Nightline (student Service) - Philosophy and Vision

Philosophy and Vision

All Nightlines adhere to core principles of anonymity, confidentiality, and non-directionality. Most choose to formalize that as the 'Five Principles':

  • Confidentiality - calls are strictly confidential between Nightline and the caller.
  • Anonymity - callers are not required to give any identifying details to the Nightline volunteers taking their calls. Volunteers must also keep their work secret where possible, which often involves not revealing to their peers that they are Nightline volunteers.
  • Non-Judgemental - Nightline will not impose any views or prejudices on callers.
  • Non-Directional - Nightline will not push callers towards any course of action, but will try to help them come to their own decisions.
  • Non-Advisory - Nightline does not give out advice, but will pass on factual, impartial information if appropriate.
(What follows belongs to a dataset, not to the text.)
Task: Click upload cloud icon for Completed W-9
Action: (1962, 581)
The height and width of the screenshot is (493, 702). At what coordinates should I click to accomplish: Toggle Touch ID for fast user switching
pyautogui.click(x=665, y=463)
The Nightline Association also state that their vision is for every student in higher and further education to have access to the support offered by Nightline services so that:

  • Every student is able to talk about their feelings in a safe, non-judgmental environment
  • Fewer students have their education compromised by emotional difficulties
  • Fewer students die by suicide.

To achieve this vision, the mission of the Nightline Association is to raise the quality, profile and number of Nightline services so that every student is aware of and has access to confidential emotional peer support.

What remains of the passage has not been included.